[Stored items]

>>>>>

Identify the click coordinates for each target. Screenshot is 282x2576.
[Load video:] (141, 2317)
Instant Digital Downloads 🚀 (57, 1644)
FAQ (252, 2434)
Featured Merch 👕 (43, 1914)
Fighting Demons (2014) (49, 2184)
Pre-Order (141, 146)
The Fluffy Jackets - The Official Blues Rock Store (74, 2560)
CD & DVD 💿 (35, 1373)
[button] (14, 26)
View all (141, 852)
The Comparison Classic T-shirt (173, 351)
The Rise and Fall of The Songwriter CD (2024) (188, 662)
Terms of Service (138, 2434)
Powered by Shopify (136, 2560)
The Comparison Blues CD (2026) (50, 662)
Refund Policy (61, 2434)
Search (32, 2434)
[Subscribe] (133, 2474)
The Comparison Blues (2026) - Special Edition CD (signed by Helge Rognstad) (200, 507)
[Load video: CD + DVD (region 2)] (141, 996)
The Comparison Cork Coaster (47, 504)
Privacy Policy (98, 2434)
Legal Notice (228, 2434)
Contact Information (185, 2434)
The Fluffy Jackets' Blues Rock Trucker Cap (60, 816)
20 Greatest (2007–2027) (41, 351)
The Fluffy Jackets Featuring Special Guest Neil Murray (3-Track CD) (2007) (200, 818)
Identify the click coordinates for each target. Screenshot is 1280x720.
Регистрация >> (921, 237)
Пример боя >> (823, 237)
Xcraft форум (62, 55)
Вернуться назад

<<<<<

Your instructions: On how many lines above does "click" occur? Say the number only.

Finished exercise: 2